[Records pointing to text and elements]
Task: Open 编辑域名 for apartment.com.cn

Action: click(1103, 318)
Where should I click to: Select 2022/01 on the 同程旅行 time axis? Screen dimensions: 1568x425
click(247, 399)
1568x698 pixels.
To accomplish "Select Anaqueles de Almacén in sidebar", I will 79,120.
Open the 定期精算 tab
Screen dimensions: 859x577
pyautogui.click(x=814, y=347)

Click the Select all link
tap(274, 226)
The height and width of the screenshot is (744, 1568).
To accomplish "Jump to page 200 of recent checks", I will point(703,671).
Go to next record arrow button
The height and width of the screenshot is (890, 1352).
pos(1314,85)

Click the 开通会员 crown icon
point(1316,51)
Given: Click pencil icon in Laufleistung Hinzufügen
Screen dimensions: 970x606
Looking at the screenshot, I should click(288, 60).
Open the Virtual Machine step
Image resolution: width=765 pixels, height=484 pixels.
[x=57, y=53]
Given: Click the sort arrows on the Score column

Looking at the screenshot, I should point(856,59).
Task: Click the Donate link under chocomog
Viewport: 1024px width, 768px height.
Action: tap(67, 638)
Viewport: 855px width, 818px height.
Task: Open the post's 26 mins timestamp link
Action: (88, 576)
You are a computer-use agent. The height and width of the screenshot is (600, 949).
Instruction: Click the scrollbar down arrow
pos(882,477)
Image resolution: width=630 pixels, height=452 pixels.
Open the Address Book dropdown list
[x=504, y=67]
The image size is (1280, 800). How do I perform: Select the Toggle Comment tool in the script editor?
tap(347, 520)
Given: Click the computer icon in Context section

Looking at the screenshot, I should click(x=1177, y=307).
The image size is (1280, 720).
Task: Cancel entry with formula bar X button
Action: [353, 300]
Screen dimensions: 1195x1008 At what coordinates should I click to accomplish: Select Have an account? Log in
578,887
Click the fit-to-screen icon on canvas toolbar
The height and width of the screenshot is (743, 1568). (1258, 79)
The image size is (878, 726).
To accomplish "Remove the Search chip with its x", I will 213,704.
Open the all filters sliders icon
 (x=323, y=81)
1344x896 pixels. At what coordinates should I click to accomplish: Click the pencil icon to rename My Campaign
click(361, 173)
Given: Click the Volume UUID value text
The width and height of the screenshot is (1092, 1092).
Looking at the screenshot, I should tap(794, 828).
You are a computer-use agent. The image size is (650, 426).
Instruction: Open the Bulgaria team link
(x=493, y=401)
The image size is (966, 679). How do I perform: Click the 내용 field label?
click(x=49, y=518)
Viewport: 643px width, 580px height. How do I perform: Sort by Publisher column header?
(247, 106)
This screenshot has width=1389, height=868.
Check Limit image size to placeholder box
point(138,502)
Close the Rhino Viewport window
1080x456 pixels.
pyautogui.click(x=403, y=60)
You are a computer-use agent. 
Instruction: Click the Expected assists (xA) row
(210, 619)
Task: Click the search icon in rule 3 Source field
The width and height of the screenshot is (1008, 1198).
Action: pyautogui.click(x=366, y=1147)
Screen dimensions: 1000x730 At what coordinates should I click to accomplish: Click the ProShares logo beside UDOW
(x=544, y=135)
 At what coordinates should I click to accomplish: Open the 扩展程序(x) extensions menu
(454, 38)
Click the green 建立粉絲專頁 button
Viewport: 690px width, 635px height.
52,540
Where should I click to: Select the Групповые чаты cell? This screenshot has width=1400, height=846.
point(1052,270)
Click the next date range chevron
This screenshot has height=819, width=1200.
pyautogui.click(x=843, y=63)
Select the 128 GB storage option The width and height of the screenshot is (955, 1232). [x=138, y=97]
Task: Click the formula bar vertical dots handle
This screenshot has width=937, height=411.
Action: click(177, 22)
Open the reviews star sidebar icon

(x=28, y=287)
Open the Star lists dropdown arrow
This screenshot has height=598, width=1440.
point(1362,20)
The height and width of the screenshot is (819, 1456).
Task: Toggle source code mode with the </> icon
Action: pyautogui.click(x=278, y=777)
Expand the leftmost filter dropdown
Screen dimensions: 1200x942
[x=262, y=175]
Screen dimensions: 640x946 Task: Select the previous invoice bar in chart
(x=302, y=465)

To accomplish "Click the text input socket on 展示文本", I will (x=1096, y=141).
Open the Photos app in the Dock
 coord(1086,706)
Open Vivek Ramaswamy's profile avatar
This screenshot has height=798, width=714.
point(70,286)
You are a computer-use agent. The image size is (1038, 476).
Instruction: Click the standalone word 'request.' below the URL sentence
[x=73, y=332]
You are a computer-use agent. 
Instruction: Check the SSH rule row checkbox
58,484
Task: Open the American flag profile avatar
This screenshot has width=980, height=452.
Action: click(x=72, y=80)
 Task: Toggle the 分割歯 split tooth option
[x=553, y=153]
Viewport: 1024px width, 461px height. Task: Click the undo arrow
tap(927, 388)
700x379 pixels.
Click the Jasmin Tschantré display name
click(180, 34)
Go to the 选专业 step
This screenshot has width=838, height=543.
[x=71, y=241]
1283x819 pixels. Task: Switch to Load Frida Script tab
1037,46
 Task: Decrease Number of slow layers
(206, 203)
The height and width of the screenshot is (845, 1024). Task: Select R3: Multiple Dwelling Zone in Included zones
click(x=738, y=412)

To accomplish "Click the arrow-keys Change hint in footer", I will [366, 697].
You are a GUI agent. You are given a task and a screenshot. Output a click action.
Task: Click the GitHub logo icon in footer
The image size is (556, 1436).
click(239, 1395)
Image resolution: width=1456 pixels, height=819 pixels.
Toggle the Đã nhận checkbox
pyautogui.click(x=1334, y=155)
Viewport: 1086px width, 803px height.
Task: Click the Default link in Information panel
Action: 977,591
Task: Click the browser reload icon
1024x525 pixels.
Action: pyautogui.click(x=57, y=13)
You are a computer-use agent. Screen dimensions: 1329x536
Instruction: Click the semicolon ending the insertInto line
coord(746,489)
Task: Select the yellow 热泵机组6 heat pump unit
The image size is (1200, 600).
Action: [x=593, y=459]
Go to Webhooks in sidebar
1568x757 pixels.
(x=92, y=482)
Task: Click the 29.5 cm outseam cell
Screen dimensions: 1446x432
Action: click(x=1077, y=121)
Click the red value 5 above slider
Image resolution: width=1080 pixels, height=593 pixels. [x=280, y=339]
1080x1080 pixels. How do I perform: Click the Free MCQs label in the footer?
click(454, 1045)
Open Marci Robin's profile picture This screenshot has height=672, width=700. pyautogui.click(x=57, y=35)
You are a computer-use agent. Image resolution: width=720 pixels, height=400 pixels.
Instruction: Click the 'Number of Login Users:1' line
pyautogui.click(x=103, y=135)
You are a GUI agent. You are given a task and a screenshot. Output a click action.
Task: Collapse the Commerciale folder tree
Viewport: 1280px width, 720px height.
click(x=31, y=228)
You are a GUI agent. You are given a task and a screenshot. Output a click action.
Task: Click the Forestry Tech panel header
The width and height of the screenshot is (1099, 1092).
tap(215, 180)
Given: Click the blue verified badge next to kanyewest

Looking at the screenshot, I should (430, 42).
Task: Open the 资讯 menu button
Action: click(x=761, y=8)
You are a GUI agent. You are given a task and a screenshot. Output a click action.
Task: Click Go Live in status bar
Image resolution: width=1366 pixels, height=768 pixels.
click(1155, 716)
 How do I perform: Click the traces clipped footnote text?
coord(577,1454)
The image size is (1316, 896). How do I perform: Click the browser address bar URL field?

▶ **What needs to be done**
Recast every line of the records above as a Markdown table, with one row per line and the blank lines omitted. Use two columns: "No." for the row number and "Line" for the line.

▶ **Written reply**
| No. | Line |
|---|---|
| 1 | Task: Open 编辑域名 for apartment.com.cn |
| 2 | Action: click(1103, 318) |
| 3 | Where should I click to: Select 2022/01 on the 同程旅行 time axis? Screen dimensions: 1568x425 |
| 4 | click(247, 399) |
| 5 | 1568x698 pixels. |
| 6 | To accomplish "Select Anaqueles de Almacén in sidebar", I will 79,120. |
| 7 | Open the 定期精算 tab |
| 8 | Screen dimensions: 859x577 |
| 9 | pyautogui.click(x=814, y=347) |
| 10 | Click the Select all link |
| 11 | tap(274, 226) |
| 12 | The height and width of the screenshot is (744, 1568). |
| 13 | To accomplish "Jump to page 200 of recent checks", I will point(703,671). |
| 14 | Go to next record arrow button |
| 15 | The height and width of the screenshot is (890, 1352). |
| 16 | pos(1314,85) |
| 17 | Click the 开通会员 crown icon |
| 18 | point(1316,51) |
| 19 | Given: Click pencil icon in Laufleistung Hinzufügen |
| 20 | Screen dimensions: 970x606 |
| 21 | Looking at the screenshot, I should click(288, 60). |
| 22 | Open the Virtual Machine step |
| 23 | Image resolution: width=765 pixels, height=484 pixels. |
| 24 | [x=57, y=53] |
| 25 | Given: Click the sort arrows on the Score column |
| 26 | Looking at the screenshot, I should point(856,59). |
| 27 | Task: Click the Donate link under chocomog |
| 28 | Viewport: 1024px width, 768px height. |
| 29 | Action: tap(67, 638) |
| 30 | Viewport: 855px width, 818px height. |
| 31 | Task: Open the post's 26 mins timestamp link |
| 32 | Action: (88, 576) |
| 33 | You are a computer-use agent. The height and width of the screenshot is (600, 949). |
| 34 | Instruction: Click the scrollbar down arrow |
| 35 | pos(882,477) |
| 36 | Image resolution: width=630 pixels, height=452 pixels. |
| 37 | Open the Address Book dropdown list |
| 38 | [x=504, y=67] |
| 39 | The image size is (1280, 800). How do I perform: Select the Toggle Comment tool in the script editor? |
| 40 | tap(347, 520) |
| 41 | Given: Click the computer icon in Context section |
| 42 | Looking at the screenshot, I should click(x=1177, y=307). |
| 43 | The image size is (1280, 720). |
| 44 | Task: Cancel entry with formula bar X button |
| 45 | Action: [353, 300] |
| 46 | Screen dimensions: 1195x1008 At what coordinates should I click to accomplish: Select Have an account? Log in |
| 47 | 578,887 |
| 48 | Click the fit-to-screen icon on canvas toolbar |
| 49 | The height and width of the screenshot is (743, 1568). (1258, 79) |
| 50 | The image size is (878, 726). |
| 51 | To accomplish "Remove the Search chip with its x", I will 213,704. |
| 52 | Open the all filters sliders icon |
| 53 |  (x=323, y=81) |
| 54 | 1344x896 pixels. At what coordinates should I click to accomplish: Click the pencil icon to rename My Campaign |
| 55 | click(361, 173) |
| 56 | Given: Click the Volume UUID value text |
| 57 | The width and height of the screenshot is (1092, 1092). |
| 58 | Looking at the screenshot, I should tap(794, 828). |
| 59 | You are a computer-use agent. The image size is (650, 426). |
| 60 | Instruction: Open the Bulgaria team link |
| 61 | (x=493, y=401) |
| 62 | The image size is (966, 679). How do I perform: Click the 내용 field label? |
| 63 | click(x=49, y=518) |
| 64 | Viewport: 643px width, 580px height. How do I perform: Sort by Publisher column header? |
| 65 | (247, 106) |
| 66 | This screenshot has width=1389, height=868. |
| 67 | Check Limit image size to placeholder box |
| 68 | point(138,502) |
| 69 | Close the Rhino Viewport window |
| 70 | 1080x456 pixels. |
| 71 | pyautogui.click(x=403, y=60) |
| 72 | You are a computer-use agent.  |
| 73 | Instruction: Click the Expected assists (xA) row |
| 74 | (210, 619) |
| 75 | Task: Click the search icon in rule 3 Source field |
| 76 | The width and height of the screenshot is (1008, 1198). |
| 77 | Action: pyautogui.click(x=366, y=1147) |
| 78 | Screen dimensions: 1000x730 At what coordinates should I click to accomplish: Click the ProShares logo beside UDOW |
| 79 | (x=544, y=135) |
| 80 |  At what coordinates should I click to accomplish: Open the 扩展程序(x) extensions menu |
| 81 | (454, 38) |
| 82 | Click the green 建立粉絲專頁 button |
| 83 | Viewport: 690px width, 635px height. |
| 84 | 52,540 |
| 85 | Where should I click to: Select the Групповые чаты cell? This screenshot has width=1400, height=846. |
| 86 | point(1052,270) |
| 87 | Click the next date range chevron |
| 88 | This screenshot has height=819, width=1200. |
| 89 | pyautogui.click(x=843, y=63) |
| 90 | Select the 128 GB storage option The width and height of the screenshot is (955, 1232). [x=138, y=97] |
| 91 | Task: Click the formula bar vertical dots handle |
| 92 | This screenshot has width=937, height=411. |
| 93 | Action: click(177, 22) |
| 94 | Open the reviews star sidebar icon |
| 95 | (x=28, y=287) |
| 96 | Open the Star lists dropdown arrow |
| 97 | This screenshot has height=598, width=1440. |
| 98 | point(1362,20) |
| 99 | The height and width of the screenshot is (819, 1456). |
| 100 | Task: Toggle source code mode with the </> icon |
| 101 | Action: pyautogui.click(x=278, y=777) |
| 102 | Expand the leftmost filter dropdown |
| 103 | Screen dimensions: 1200x942 |
| 104 | [x=262, y=175] |
| 105 | Screen dimensions: 640x946 Task: Select the previous invoice bar in chart |
| 106 | (x=302, y=465) |
| 107 | To accomplish "Click the text input socket on 展示文本", I will (x=1096, y=141). |
| 108 | Open the Photos app in the Dock |
| 109 |  coord(1086,706) |
| 110 | Open Vivek Ramaswamy's profile avatar |
| 111 | This screenshot has height=798, width=714. |
| 112 | point(70,286) |
| 113 | You are a computer-use agent. The image size is (1038, 476). |
| 114 | Instruction: Click the standalone word 'request.' below the URL sentence |
| 115 | [x=73, y=332] |
| 116 | You are a computer-use agent.  |
| 117 | Instruction: Check the SSH rule row checkbox |
| 118 | 58,484 |
| 119 | Task: Open the American flag profile avatar |
| 120 | This screenshot has width=980, height=452. |
| 121 | Action: click(x=72, y=80) |
| 122 |  Task: Toggle the 分割歯 split tooth option |
| 123 | [x=553, y=153] |
| 124 | Viewport: 1024px width, 461px height. Task: Click the undo arrow |
| 125 | tap(927, 388) |
| 126 | 700x379 pixels. |
| 127 | Click the Jasmin Tschantré display name |
| 128 | click(180, 34) |
| 129 | Go to the 选专业 step |
| 130 | This screenshot has width=838, height=543. |
| 131 | [x=71, y=241] |
| 132 | 1283x819 pixels. Task: Switch to Load Frida Script tab |
| 133 | 1037,46 |
| 134 |  Task: Decrease Number of slow layers |
| 135 | (206, 203) |
| 136 | The height and width of the screenshot is (845, 1024). Task: Select R3: Multiple Dwelling Zone in Included zones |
| 137 | click(x=738, y=412) |
| 138 | To accomplish "Click the arrow-keys Change hint in footer", I will [366, 697]. |
| 139 | You are a GUI agent. You are given a task and a screenshot. Output a click action. |
| 140 | Task: Click the GitHub logo icon in footer |
| 141 | The image size is (556, 1436). |
| 142 | click(239, 1395) |
| 143 | Image resolution: width=1456 pixels, height=819 pixels. |
| 144 | Toggle the Đã nhận checkbox |
| 145 | pyautogui.click(x=1334, y=155) |
| 146 | Viewport: 1086px width, 803px height. |
| 147 | Task: Click the Default link in Information panel |
| 148 | Action: 977,591 |
| 149 | Task: Click the browser reload icon |
| 150 | 1024x525 pixels. |
| 151 | Action: pyautogui.click(x=57, y=13) |
| 152 | You are a computer-use agent. Screen dimensions: 1329x536 |
| 153 | Instruction: Click the semicolon ending the insertInto line |
| 154 | coord(746,489) |
| 155 | Task: Select the yellow 热泵机组6 heat pump unit |
| 156 | The image size is (1200, 600). |
| 157 | Action: [x=593, y=459] |
| 158 | Go to Webhooks in sidebar |
| 159 | 1568x757 pixels. |
| 160 | (x=92, y=482) |
| 161 | Task: Click the 29.5 cm outseam cell |
| 162 | Screen dimensions: 1446x432 |
| 163 | Action: click(x=1077, y=121) |
| 164 | Click the red value 5 above slider |
| 165 | Image resolution: width=1080 pixels, height=593 pixels. [x=280, y=339] |
| 166 | 1080x1080 pixels. How do I perform: Click the Free MCQs label in the footer? |
| 167 | click(454, 1045) |
| 168 | Open Marci Robin's profile picture This screenshot has height=672, width=700. pyautogui.click(x=57, y=35) |
| 169 | You are a computer-use agent. Image resolution: width=720 pixels, height=400 pixels. |
| 170 | Instruction: Click the 'Number of Login Users:1' line |
| 171 | pyautogui.click(x=103, y=135) |
| 172 | You are a GUI agent. You are given a task and a screenshot. Output a click action. |
| 173 | Task: Collapse the Commerciale folder tree |
| 174 | Viewport: 1280px width, 720px height. |
| 175 | click(x=31, y=228) |
| 176 | You are a GUI agent. You are given a task and a screenshot. Output a click action. |
| 177 | Task: Click the Forestry Tech panel header |
| 178 | The width and height of the screenshot is (1099, 1092). |
| 179 | tap(215, 180) |
| 180 | Given: Click the blue verified badge next to kanyewest |
| 181 | Looking at the screenshot, I should (430, 42). |
| 182 | Task: Open the 资讯 menu button |
| 183 | Action: click(x=761, y=8) |
| 184 | You are a GUI agent. You are given a task and a screenshot. Output a click action. |
| 185 | Task: Click Go Live in status bar |
| 186 | Image resolution: width=1366 pixels, height=768 pixels. |
| 187 | click(1155, 716) |
| 188 |  How do I perform: Click the traces clipped footnote text? |
| 189 | coord(577,1454) |
| 190 | The image size is (1316, 896). How do I perform: Click the browser address bar URL field? |